Cases with the transient form of neonatal/infancy onset diabetes mellitus may be lost at follow-up, during the period of remission, while cases with the permanent form are obviously less prone to this problem. For this reason, we decided to investigate, to the purpose of epidemiological assessment, a period of time reasonably long, but also as close as possible to the present days and posterior to the discovery of the main gene causing NDM, i.e. KCNJ11 [9]. In addition, we also distributed a questionnaire for data collection to all Italian clinics for pediatric diabetes, in order to identify cases with NDM that could have not been referred to the reference laboratory in Rome. Questionnaire’s results showed that this was in fact the case and four patients with TNDM born between 2005 and 2010 had been diagnosed with UDP6 in other laboratories. Nevertheless, in patients with transient diabetes, we observed—in contrast with the literature [1]—a higher prevalence of K_ATP mutations compared to defects of chromosome 6 (K_ATP = 6/15 vs. UDP6 = 5/15). Therefore, it is still possible that we could have missed some TNDM cases associated with UDP6, maybe referred to the 4 centers that have not sent back the questionnaire. In addition, the short duration of insulin therapy observed in two cases with UDP6 should alert about the thin line separating “true” cases with transient neonatal diabetes (i.e. cases by definition treated with insulin for at least 2 weeks) from patients with mild hyperglycemia due to other genetic causes and treated with insulin for short period [15].
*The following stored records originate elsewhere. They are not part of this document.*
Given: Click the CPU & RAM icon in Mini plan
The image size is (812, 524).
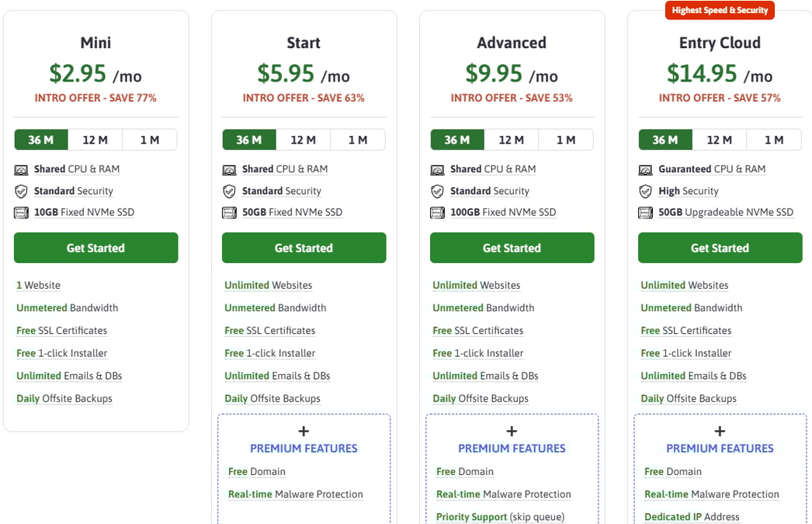Looking at the screenshot, I should (x=21, y=169).
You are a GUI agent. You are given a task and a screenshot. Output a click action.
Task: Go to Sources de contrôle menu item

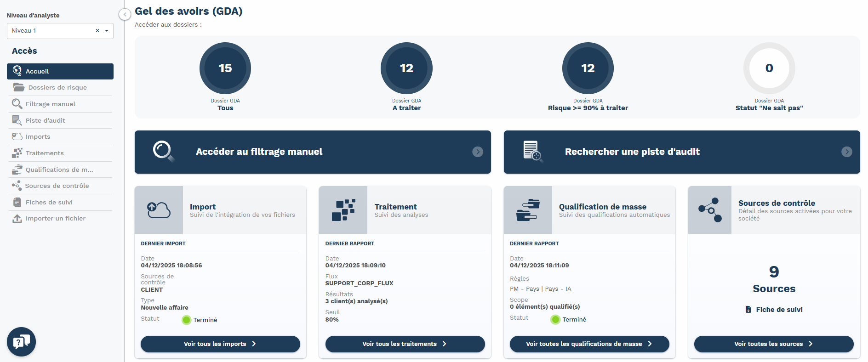pos(57,186)
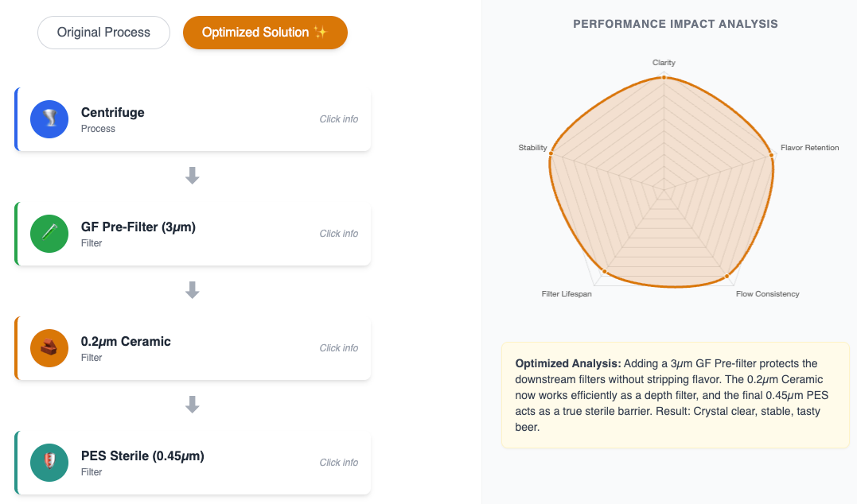Select the Optimized Solution tab
Viewport: 857px width, 504px height.
pyautogui.click(x=265, y=33)
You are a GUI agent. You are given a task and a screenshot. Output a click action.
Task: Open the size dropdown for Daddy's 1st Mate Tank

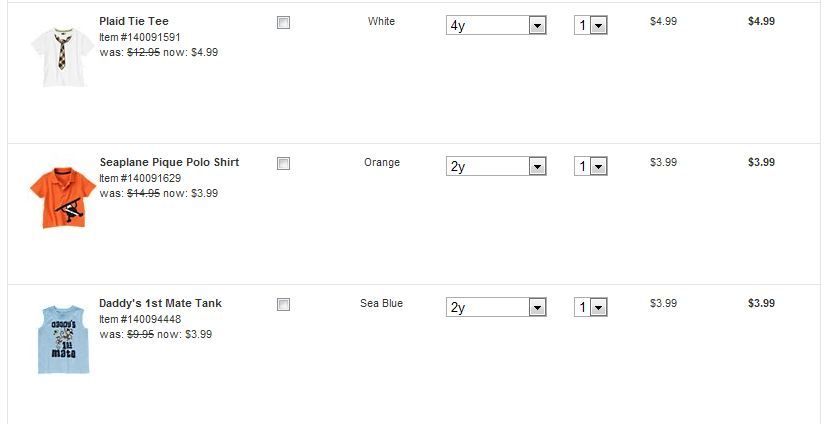point(496,308)
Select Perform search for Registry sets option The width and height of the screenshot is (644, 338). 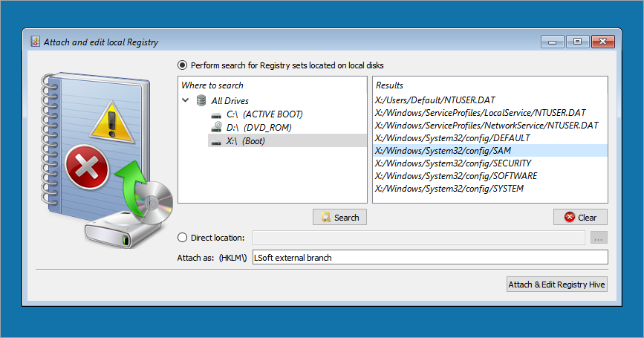[182, 65]
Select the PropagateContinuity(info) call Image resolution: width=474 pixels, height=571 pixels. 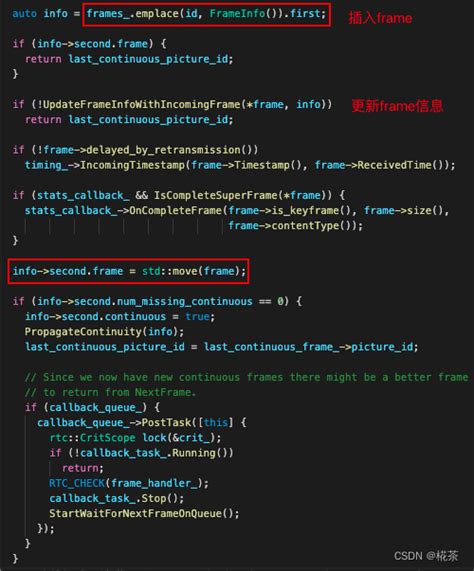tap(104, 331)
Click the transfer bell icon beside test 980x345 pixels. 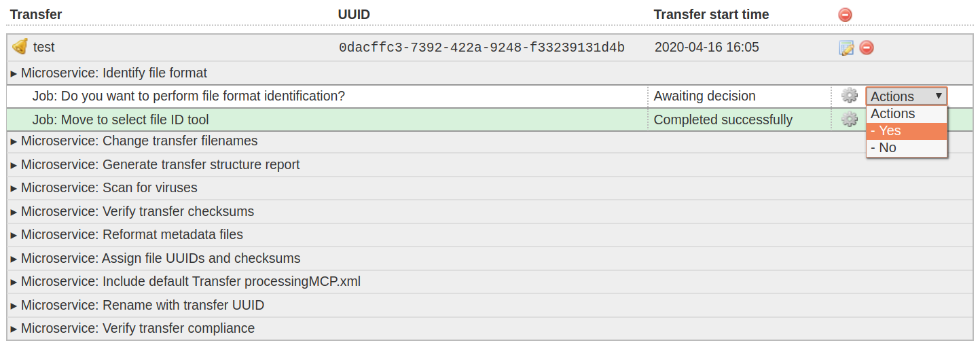pos(20,47)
A similar incidence of NDM of 1:89,000 has been recently reported from Germany [16]. However, though incidence rates were almost identical, we noticed three major differences with our study: (1) patients with TNDM represented only 10% of the total, (2) type 1 diabetes autoantibodies were present in seven patients with permanent diabetes, and (3) a mutation was found in only 30% of cases. In our study, patients with PNDM and TNDM accounted for about 50% of cases each, a mutation was found in 74% of patients (23/31), and all cases were negative for type 1 autoantibodies. We can not offer at this time any explanation for all the discrepancies observed between the two studies.

In conclusion, the present study and our previous results [3] indicate that a genetic diagnosis can be reached in most patients with NDM and confers robustness to our epidemiological data. At an incidence rate of 1:90,000 live births, about six individuals presenting with neonatal diabetes are expected to be born in Italy each year.